We're continuing on our series of publishing manufacturing notes, all the stuff we've learned in our short time of running a company, manufacturing in-house electronics and basically having a good time.
This mini-tutorial will be about storage! This is a common request - how to store all that good stuff - PCBs, kits, parts, etc. Now, everybody's needs are different, so just because we use something doesn't mean you should do the same. Research, look around, experiment! We are in New York City and have a very constrained space with high rent. That means we need to prioritize on saving space, and accessibility, even if its more expensive. If you're in a big space, having stuff strewn about may work out just fine for you.
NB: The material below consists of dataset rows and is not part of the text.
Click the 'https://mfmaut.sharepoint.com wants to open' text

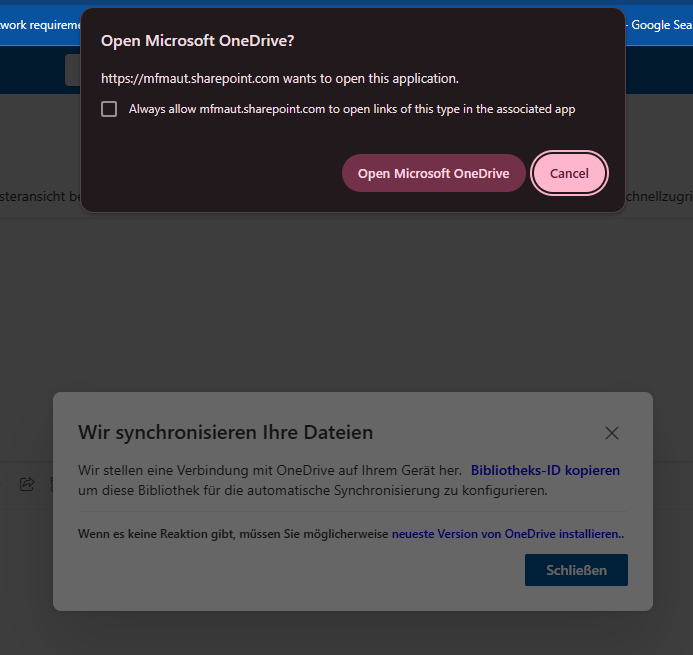(x=279, y=78)
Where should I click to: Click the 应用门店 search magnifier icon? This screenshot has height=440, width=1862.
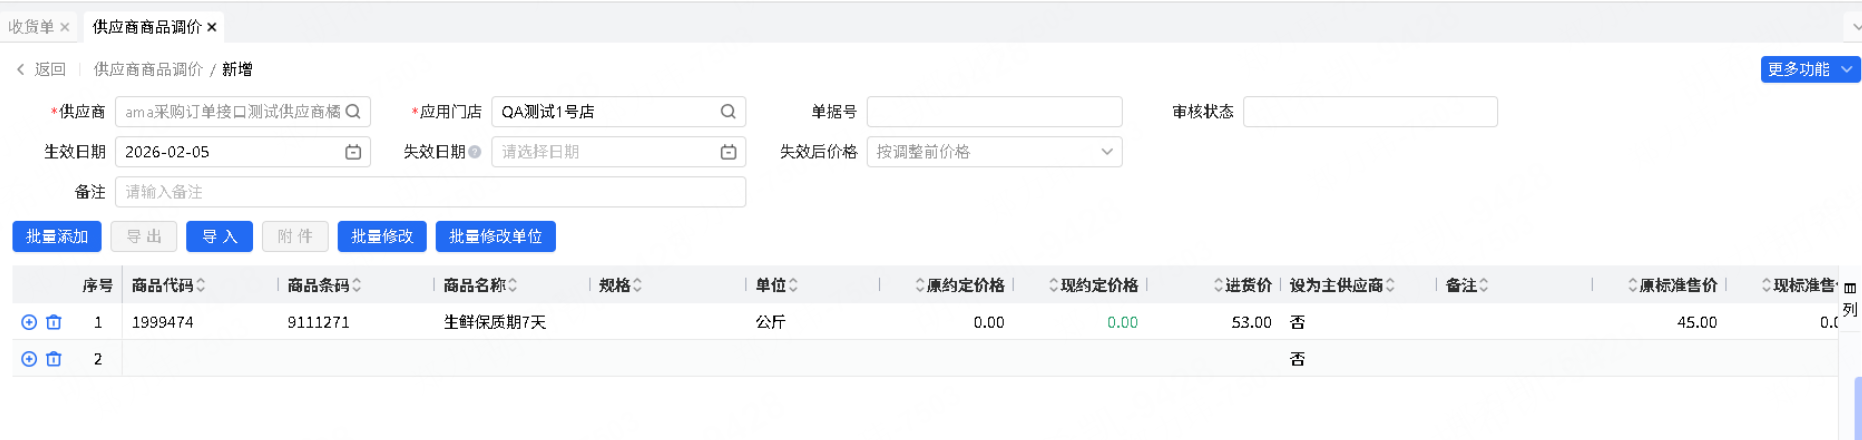[x=728, y=112]
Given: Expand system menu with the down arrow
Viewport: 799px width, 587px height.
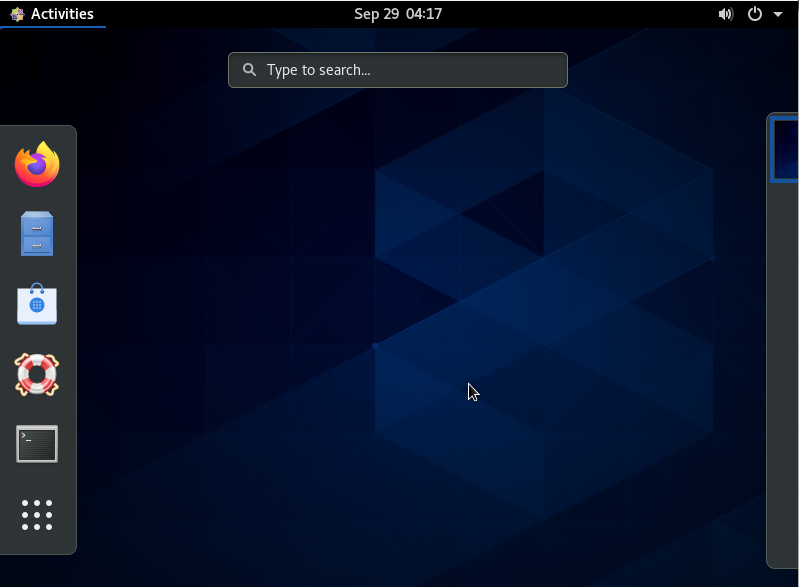Looking at the screenshot, I should coord(778,14).
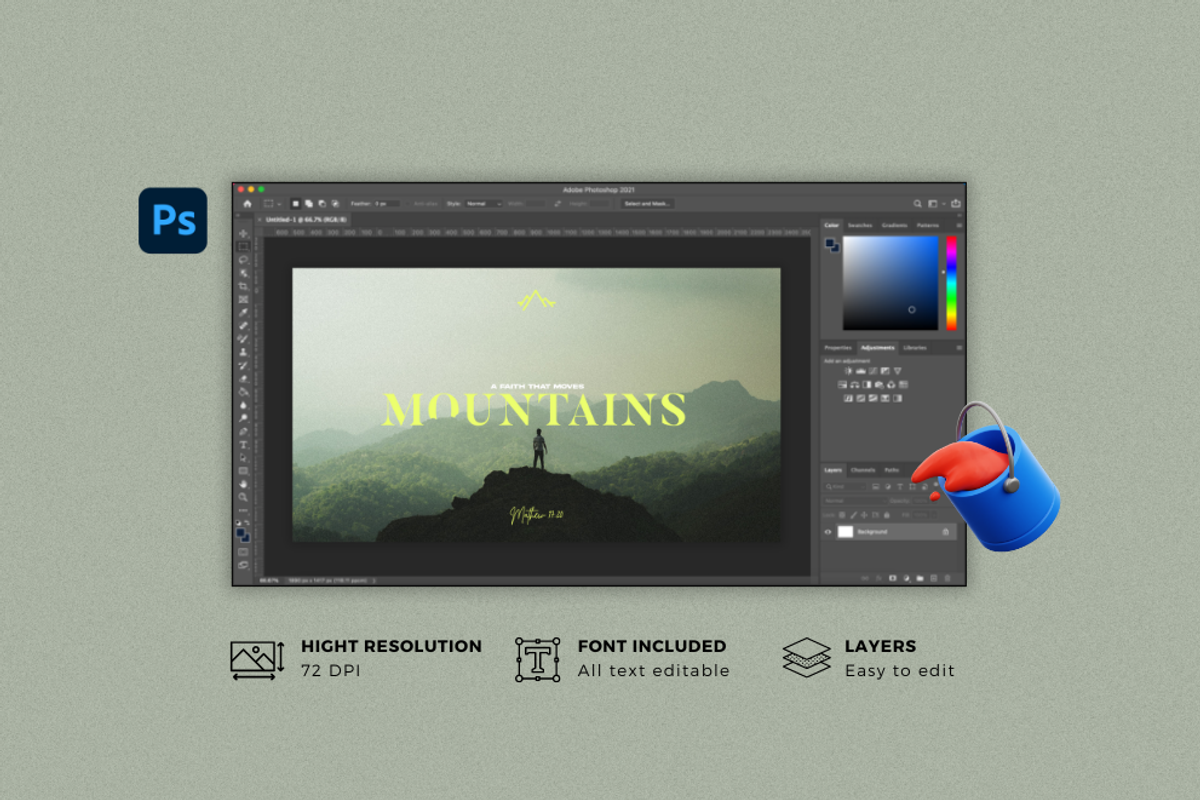Hide the Background layer with eye icon

(828, 532)
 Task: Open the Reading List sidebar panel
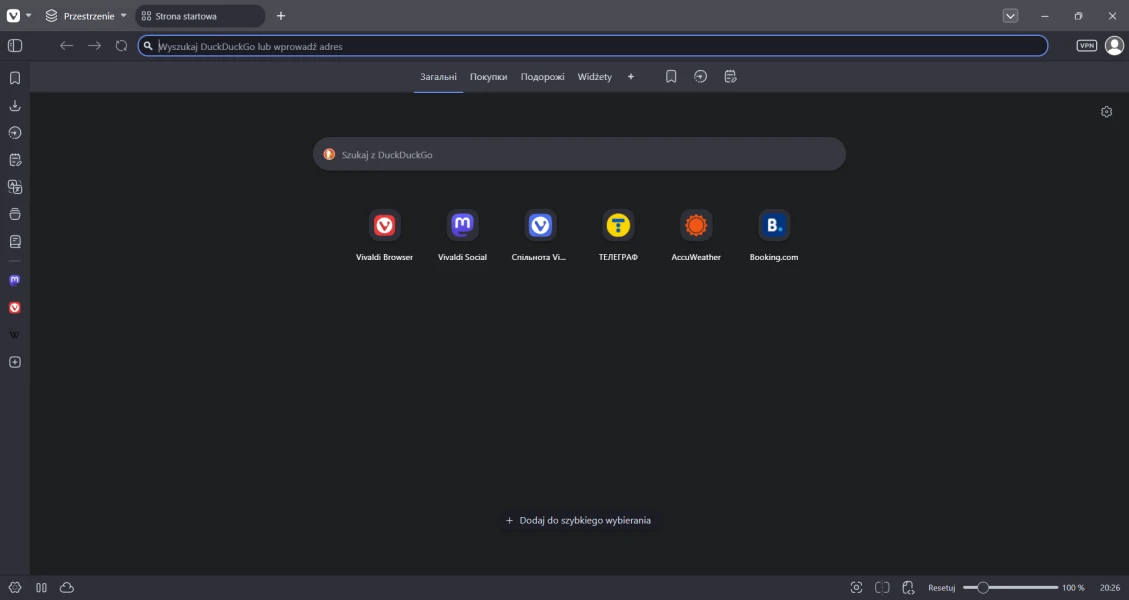15,241

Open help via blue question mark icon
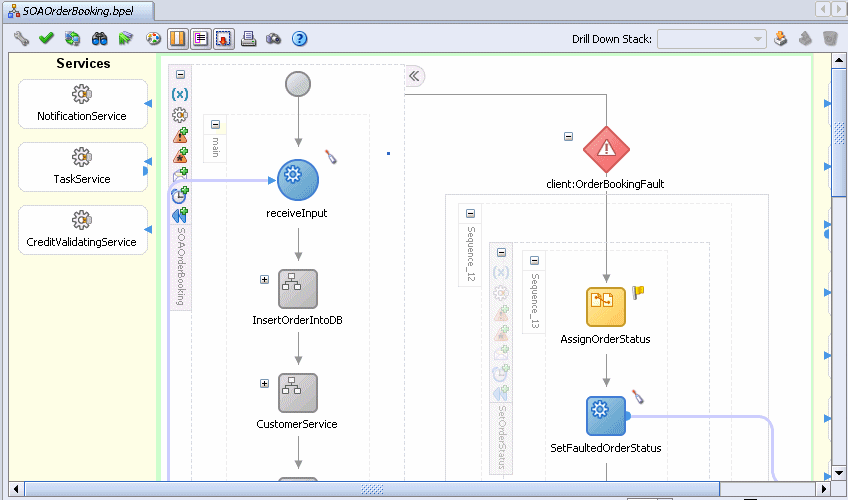[x=299, y=38]

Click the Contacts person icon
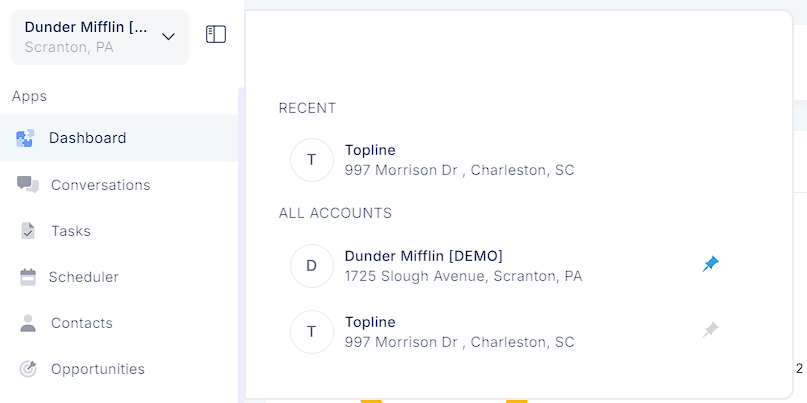pyautogui.click(x=28, y=323)
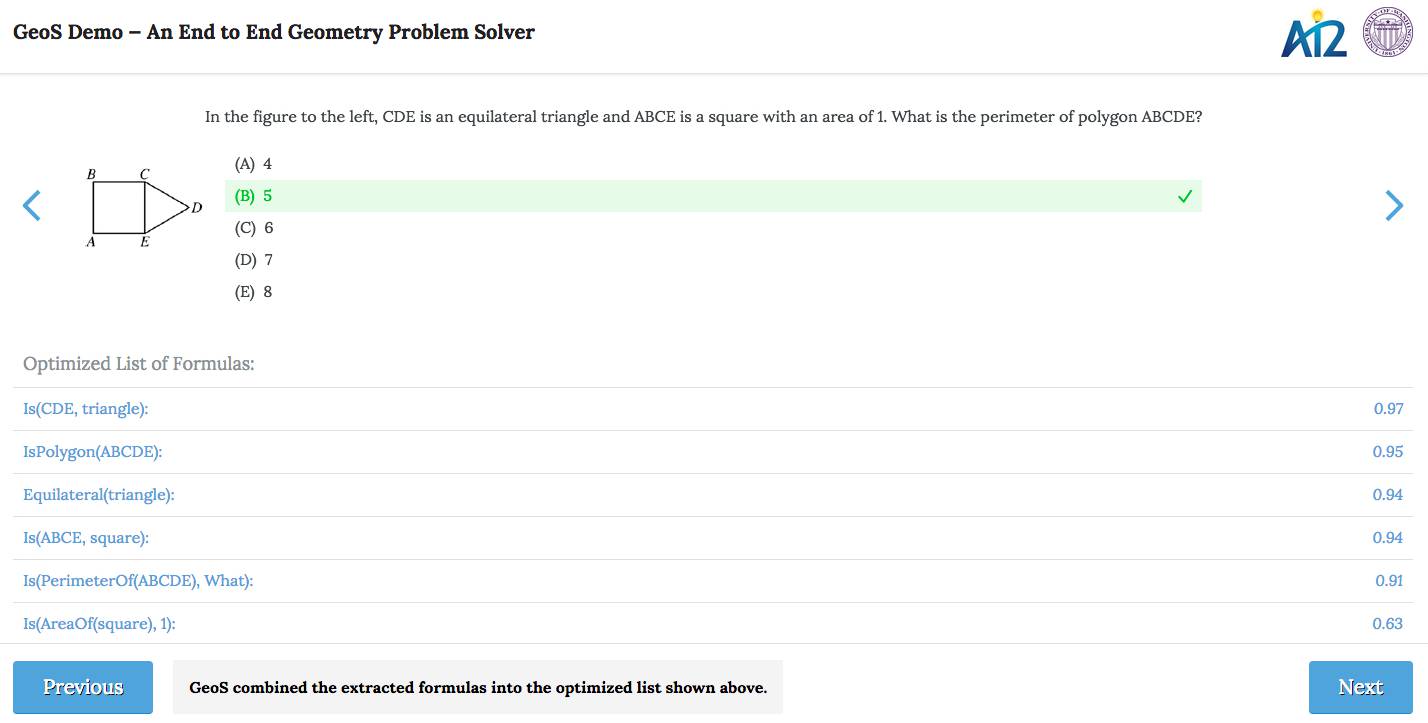Select answer choice (A) 4
The width and height of the screenshot is (1428, 723).
[x=253, y=164]
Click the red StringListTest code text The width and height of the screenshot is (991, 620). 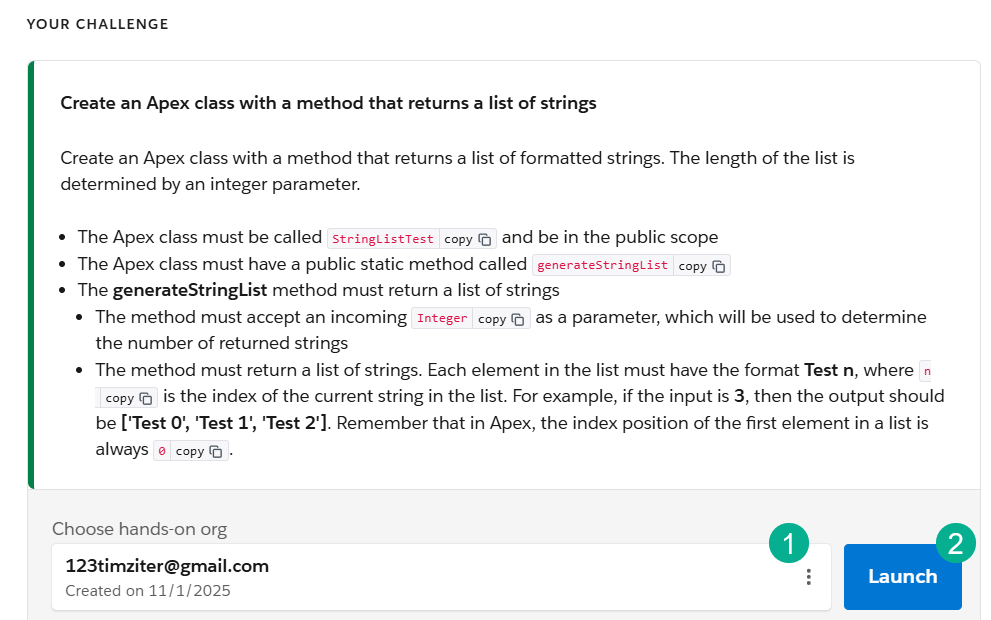point(383,239)
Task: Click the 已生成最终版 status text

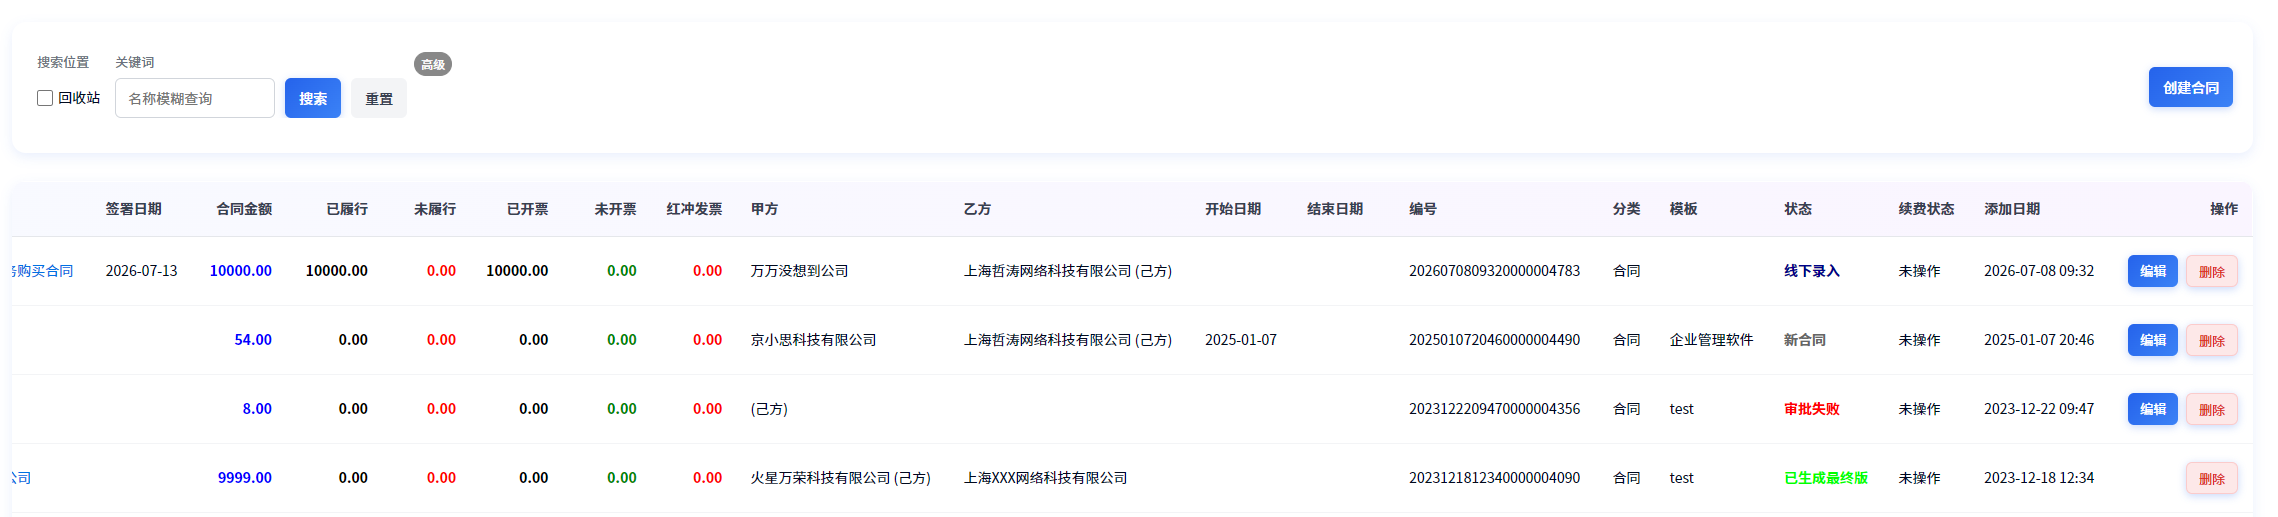Action: tap(1826, 478)
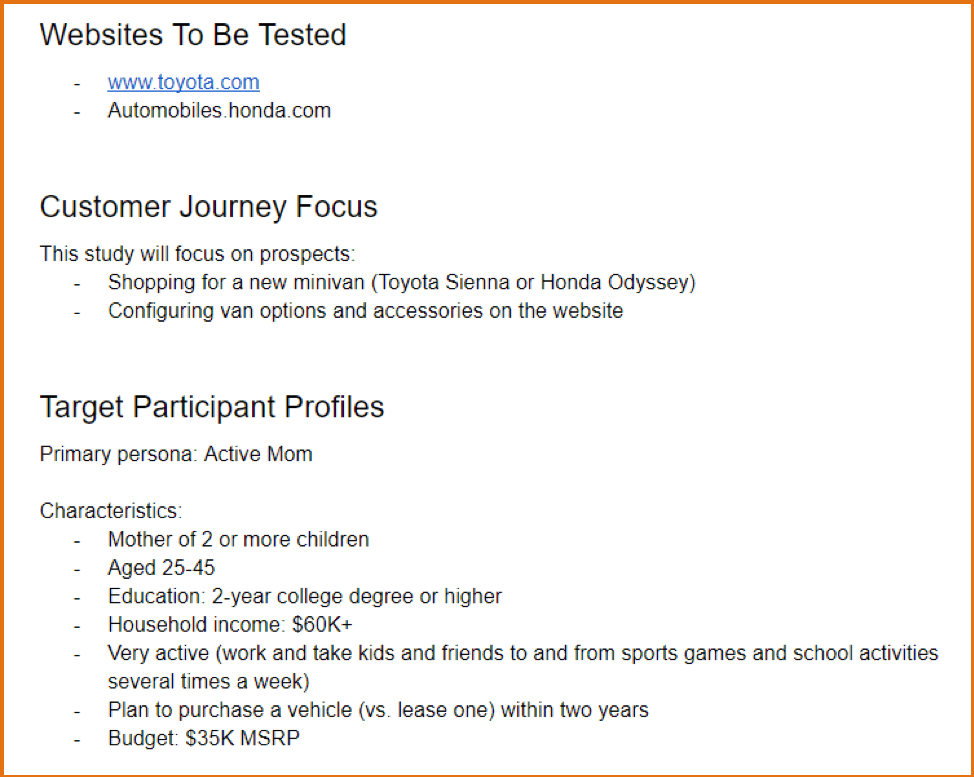The width and height of the screenshot is (974, 777).
Task: Click the 'Plan to purchase a vehicle' bullet
Action: click(378, 710)

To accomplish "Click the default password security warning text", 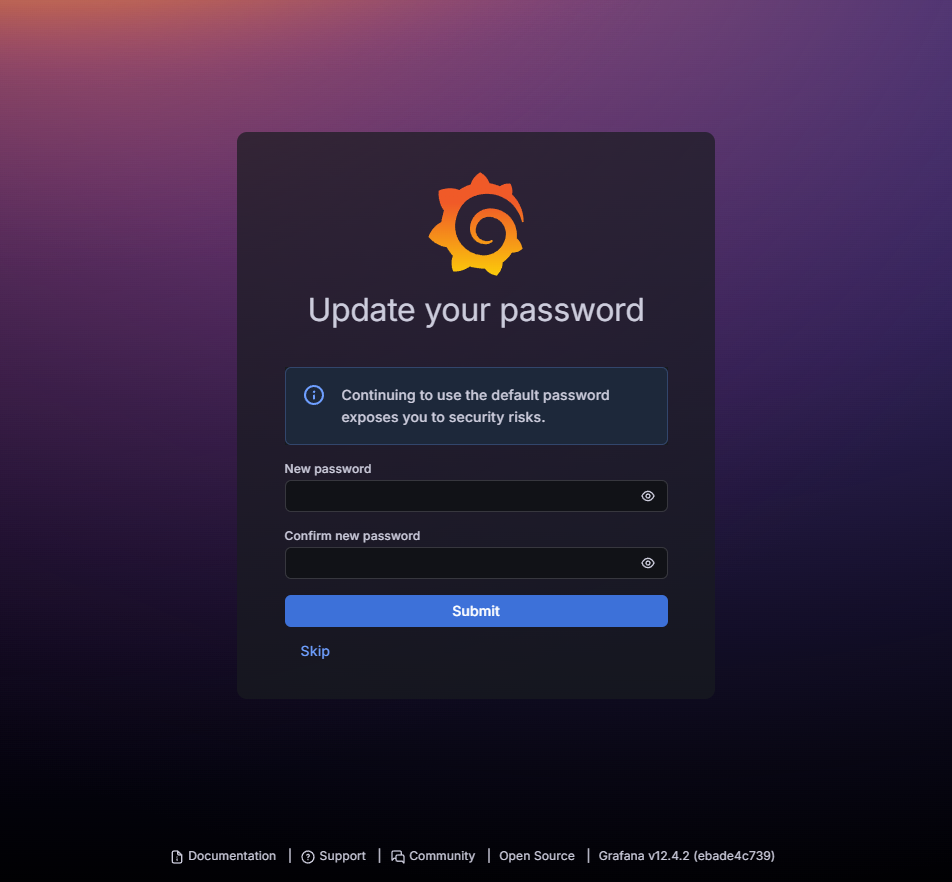I will pos(475,406).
We need to pile stuff up high to keep our 2000 sq.ft. clear. The shelves we have found that do the job best for us are these 18 Gauge 73" high ones from Global Industrial. They're boltless so they're easy to set up and you can easily adjust/add/remove the shelves. They're also a little less expensive than 'wire shelving'. We have tall ceilings and we like the shelves to reach pretty much near the top
We keep heavy/rarely used stuff at the very bottom, then more common stuff in the middle and at the very top stack up some storage boxes.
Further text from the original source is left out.